CORS解决跨域问题的步骤: 简单来说,就是浏览器会告诉服务器这个请求是跨域的,如果你允许的话,就在响应的头部加上对应的字段来告诉我。
- 浏览器发起跨域请求:当一个网页上的JavaScript代码尝试访问不同源的资源时,浏览器会在请求头中添加一个Origin字段,指示请求的源。
- 目标服务器响应CORS头:目标服务器接收到请求后,会检查请求中的Origin字段,并决定是否允许该请求。如果目标服务器允许跨域访问,它会在HTTP响应头中添加一些CORS相关的头信息,如Access-Control-Allow-Origin,来指定允许的源。
- 浏览器检查响应头:浏览器会检查目标服务器的响应头,特别是Access-Control-Allow-Origin头。如果这个头中包含了请求源的信息(或是*,表示允许所有源),浏览器会允许JavaScript访问响应的数据。如果没有得到授权,浏览器将阻止JavaScript访问响应数据,从而实现了跨域访问的控制。
- 处理复杂请求:对于一些特殊类型的跨域请求,如带有自定义头信息、使用HTTP方法为PUT或DELETE等,浏览器会在发送实际请求之前进行一个预检请求(Preflight)来确认目标服务器是否接受这种类型的请求。预检请求包含一个OPTIONS方法,目标服务器会响应,并指定是否允许实际请求。
- 处理凭证(Credentials):如果请求需要发送凭证,如Cookie或HTTP身份验证信息,目标服务器还需要设置Access-Control-Allow-Credentials头为true,并且浏览器在发起请求时需要设置withCredentials选项为true。

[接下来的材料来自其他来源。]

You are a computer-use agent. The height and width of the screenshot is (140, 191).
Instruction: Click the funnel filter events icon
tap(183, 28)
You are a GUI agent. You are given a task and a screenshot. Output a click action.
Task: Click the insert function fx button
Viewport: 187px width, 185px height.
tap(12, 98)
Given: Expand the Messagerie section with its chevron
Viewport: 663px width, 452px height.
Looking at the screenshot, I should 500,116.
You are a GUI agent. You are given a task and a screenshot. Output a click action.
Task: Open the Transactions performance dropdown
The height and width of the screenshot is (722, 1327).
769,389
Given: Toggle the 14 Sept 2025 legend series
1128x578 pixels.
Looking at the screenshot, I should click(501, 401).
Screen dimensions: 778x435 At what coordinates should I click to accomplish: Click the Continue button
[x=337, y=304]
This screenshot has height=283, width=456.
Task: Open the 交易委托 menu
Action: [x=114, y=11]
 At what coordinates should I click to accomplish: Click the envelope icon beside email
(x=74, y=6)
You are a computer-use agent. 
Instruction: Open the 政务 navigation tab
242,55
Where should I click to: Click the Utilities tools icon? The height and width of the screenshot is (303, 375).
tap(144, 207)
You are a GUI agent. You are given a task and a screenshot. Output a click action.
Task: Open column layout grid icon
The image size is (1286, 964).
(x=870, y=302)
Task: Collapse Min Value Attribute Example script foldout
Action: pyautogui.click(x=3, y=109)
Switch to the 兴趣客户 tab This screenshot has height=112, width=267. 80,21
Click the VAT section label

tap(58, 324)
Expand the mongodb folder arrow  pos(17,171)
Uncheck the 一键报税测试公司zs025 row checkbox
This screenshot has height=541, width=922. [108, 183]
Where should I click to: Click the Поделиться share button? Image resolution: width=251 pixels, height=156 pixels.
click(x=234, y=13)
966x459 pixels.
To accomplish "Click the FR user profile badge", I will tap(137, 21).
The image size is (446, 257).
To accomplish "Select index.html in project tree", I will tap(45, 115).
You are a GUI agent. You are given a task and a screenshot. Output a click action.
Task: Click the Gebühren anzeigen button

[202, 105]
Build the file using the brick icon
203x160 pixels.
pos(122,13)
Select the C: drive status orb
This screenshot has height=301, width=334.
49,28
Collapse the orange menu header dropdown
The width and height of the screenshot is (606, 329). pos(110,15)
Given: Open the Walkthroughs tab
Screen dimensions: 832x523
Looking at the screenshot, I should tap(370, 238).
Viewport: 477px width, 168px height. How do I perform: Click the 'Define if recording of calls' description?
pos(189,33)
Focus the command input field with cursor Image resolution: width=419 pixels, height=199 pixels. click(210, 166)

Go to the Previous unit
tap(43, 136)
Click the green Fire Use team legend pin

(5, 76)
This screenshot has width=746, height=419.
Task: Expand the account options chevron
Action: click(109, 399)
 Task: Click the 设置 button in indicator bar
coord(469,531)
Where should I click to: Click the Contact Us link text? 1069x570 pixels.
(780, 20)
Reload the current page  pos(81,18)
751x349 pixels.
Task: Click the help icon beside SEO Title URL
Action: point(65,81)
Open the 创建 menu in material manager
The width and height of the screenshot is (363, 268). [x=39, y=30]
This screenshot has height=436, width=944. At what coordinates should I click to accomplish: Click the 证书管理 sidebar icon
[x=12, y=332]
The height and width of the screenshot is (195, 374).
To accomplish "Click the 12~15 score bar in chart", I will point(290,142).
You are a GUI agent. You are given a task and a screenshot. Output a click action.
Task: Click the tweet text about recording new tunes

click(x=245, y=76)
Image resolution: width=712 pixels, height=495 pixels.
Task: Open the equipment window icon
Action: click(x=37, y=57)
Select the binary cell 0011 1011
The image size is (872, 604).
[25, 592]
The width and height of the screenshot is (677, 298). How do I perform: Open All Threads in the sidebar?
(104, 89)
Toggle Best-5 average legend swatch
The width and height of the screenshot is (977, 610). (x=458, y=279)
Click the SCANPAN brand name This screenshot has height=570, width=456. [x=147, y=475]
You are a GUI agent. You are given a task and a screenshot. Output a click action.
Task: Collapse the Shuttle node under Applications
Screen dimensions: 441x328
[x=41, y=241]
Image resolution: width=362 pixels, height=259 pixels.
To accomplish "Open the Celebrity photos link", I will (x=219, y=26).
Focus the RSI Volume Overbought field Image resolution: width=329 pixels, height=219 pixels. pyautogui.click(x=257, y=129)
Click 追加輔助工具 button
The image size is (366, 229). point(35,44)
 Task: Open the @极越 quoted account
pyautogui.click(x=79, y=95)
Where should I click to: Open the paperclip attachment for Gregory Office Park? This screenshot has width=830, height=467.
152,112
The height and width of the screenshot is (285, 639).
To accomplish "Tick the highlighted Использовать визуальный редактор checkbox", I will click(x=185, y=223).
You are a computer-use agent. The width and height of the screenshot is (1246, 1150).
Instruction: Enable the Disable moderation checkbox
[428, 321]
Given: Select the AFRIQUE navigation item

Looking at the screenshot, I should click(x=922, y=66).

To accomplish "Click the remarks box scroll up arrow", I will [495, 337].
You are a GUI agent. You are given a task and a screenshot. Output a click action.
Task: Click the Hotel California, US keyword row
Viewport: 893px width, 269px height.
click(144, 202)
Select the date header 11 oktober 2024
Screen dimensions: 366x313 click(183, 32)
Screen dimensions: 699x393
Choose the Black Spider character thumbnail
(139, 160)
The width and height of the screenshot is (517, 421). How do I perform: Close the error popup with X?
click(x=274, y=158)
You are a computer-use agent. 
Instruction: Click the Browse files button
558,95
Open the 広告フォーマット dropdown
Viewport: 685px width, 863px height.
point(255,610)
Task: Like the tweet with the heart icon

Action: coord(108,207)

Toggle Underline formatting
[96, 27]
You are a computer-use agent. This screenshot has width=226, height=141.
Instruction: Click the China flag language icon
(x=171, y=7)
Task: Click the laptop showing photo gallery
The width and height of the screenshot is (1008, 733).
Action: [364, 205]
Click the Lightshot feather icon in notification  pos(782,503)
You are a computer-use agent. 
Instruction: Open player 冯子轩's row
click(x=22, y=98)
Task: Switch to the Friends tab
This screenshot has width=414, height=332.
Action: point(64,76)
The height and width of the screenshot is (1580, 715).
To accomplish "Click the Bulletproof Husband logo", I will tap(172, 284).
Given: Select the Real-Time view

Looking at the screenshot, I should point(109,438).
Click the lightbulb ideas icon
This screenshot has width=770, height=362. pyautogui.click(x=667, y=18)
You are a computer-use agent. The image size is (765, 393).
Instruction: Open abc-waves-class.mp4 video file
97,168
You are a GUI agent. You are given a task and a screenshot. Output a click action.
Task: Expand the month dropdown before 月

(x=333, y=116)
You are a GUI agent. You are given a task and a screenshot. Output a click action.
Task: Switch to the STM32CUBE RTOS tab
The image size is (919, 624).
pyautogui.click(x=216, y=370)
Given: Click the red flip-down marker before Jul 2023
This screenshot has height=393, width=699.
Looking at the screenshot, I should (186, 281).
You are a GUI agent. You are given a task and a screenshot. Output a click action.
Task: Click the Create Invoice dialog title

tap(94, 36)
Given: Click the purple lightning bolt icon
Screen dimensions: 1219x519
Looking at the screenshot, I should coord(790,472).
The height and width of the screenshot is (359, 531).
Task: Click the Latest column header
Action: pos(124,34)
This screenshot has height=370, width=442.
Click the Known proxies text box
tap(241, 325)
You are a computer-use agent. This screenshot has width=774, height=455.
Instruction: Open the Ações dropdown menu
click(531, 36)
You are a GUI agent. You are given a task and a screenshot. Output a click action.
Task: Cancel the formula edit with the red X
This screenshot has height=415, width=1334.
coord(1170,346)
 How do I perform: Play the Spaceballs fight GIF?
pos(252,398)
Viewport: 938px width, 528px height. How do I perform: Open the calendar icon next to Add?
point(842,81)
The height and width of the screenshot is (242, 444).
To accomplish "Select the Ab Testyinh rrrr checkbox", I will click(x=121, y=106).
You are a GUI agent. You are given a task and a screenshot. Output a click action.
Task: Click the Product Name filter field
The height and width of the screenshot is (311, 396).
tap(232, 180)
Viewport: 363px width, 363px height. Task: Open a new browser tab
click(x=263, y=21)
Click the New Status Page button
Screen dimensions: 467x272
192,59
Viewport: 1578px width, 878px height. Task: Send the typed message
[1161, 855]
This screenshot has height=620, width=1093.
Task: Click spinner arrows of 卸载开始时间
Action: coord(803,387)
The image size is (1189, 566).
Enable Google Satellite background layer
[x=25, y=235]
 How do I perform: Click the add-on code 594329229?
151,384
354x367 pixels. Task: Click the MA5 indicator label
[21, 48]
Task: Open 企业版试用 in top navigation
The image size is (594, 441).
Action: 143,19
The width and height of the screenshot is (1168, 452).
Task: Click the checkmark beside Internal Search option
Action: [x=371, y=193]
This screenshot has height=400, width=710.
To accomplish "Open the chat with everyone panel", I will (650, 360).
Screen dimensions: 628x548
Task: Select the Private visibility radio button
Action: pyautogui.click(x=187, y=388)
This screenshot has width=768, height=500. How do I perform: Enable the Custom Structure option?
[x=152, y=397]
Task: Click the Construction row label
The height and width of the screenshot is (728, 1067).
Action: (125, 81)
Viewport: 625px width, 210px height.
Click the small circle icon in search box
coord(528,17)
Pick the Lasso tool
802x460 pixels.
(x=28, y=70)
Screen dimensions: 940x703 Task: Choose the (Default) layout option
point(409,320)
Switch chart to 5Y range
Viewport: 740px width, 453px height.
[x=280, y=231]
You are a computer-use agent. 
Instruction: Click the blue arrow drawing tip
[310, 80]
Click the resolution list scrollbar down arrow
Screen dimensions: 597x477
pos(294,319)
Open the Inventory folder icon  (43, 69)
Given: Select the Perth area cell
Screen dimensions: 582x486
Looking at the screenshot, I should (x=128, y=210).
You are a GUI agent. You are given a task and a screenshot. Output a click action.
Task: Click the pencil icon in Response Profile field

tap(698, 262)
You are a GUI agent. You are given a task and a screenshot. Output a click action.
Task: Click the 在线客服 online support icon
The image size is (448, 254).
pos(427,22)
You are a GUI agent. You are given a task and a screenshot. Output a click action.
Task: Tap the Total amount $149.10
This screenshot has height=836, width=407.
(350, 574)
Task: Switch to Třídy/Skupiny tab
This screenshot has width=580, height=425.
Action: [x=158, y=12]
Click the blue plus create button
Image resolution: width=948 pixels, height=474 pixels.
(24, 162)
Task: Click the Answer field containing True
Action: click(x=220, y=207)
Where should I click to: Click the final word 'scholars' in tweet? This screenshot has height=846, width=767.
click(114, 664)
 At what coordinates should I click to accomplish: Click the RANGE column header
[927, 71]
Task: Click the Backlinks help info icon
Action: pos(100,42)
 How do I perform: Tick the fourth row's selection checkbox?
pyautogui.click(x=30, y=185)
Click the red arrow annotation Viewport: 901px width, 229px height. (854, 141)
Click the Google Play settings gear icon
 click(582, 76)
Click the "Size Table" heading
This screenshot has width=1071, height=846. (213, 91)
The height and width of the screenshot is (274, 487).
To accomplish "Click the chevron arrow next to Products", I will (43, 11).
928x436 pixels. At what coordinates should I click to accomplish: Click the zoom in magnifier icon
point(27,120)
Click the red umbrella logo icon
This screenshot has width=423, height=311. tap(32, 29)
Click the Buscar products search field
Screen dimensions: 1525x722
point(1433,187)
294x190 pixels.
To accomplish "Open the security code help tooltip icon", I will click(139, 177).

代理服务器解决跨域:同一域内设置一个中间服务器(代理服务器),让客户端的请求先发送到代理服务器,然后由代理服务器再将请求发送到目标服务器,最后将目标服务器的响应返回给客户端。这样做的好处是,客户端与代理服务器在同一域内,不受同源策略的限制,而代理服务器与目标服务器之间也不受跨域限制,因此可以顺利完成跨域请求。